- [Tasks]
• A. In the forum thread on sewing machine thread tension, what does Grimm say servicing a machine can fix?
• B. Pick up the forum thread on sewing machine thread tension after its final sentence and keep it going.

- [Document passage]
☆ ☆ ☆
# Any tips or tricks for thread tension?



## Sybil6 (Jan 28, 2013)

So far, I've been able to pick up how to work everything on my newest machine but I'm having tons of trouble with thread tension. It's either too loose gets jammed in the bobbin case or too tight and snaps at the top. Ends up with ugly seams. Any tips? I didn't have this much trouble on my last machine 









Above is attempt one, thought it looked good because my bobbin thread wasn't visible. But.... 








The back was awful and it shortly jammed and thread snapped.

Try two was also eventful. This was at a tighter setting.

Front









Back








And it tore at the top side, in the gears by the arm. Is it still too loose or too tight?


----------



## Grimm (Sep 5, 2012)

Knowing what type of machine you are using helps us figure out what is wrong. Did you buy a used machine? If so has it been serviced recently? Servicing your machine can fix tension issues.

When I bought my first machine I thought using any thread I could afford (the cheap dollar crap) was fine. As I learned over time the thread quality does make a bit of difference. Save the cheap thread for barter items or hand sewing.
☆ ☆ ☆
Stored data entries:
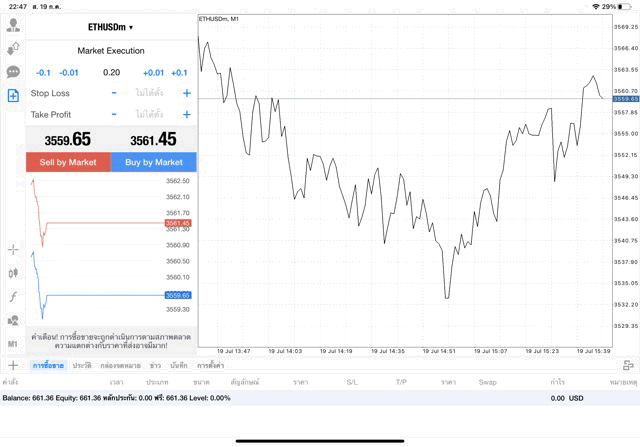Open the accounts profile icon
This screenshot has width=640, height=447.
[x=13, y=25]
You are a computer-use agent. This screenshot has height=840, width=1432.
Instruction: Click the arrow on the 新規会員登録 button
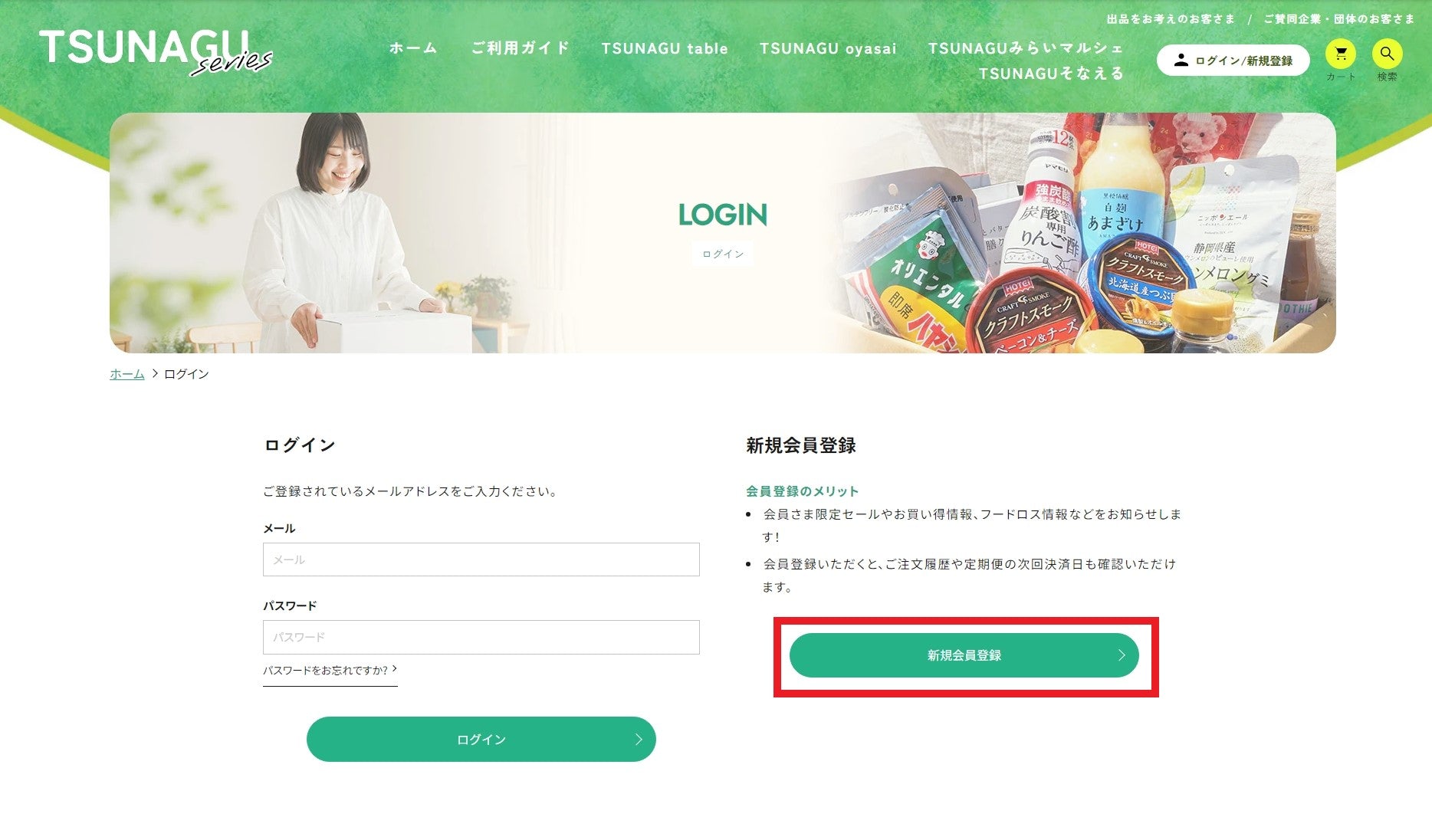click(x=1122, y=655)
☆ ☆ ☆
- [Response list]
• A. Tension issues.

• B.
If the thread ripped up by the swing arm the tension is tight.

http://www.allfreesewing.com/Sewing-Tips-and-Tricks/Repair-Sewing-Machine-Tension-Problems

BTW How are you, sweetie?


----------



## weedygarden (Apr 27, 2011)

Tension troubles can cause a person to want to pull their hair out. It is always a matter of elimination of possibilities to figure it out, especially with a new to you machine. 

We are missing some information and since we do not know you or your experience, please excuse me if I ask a few questions.

1. Do you have experience on a sewing machine?
2. What kind of machine is it?
3. Are you using bobbins that you know are for that machine? A bobbin might fit, but if it is not made for your machine, it may interfere with performance.

With the extra thread being on the underneath, it says to me that the challenge may be more with the upper tension, as opposed to bobbin related, but I am not sure. It could be that your bobbin tension is off due to the bobbin case. 

It could also be related to your needle. Are you using a needle that is indicated for the type of fabric you are using? If your needle is also not the right size or length, that can cause problems. 

My guess is that if it is a new to you machine, but is a used machine, one or more of the above ideas might be why the machine was given up by the previous owner.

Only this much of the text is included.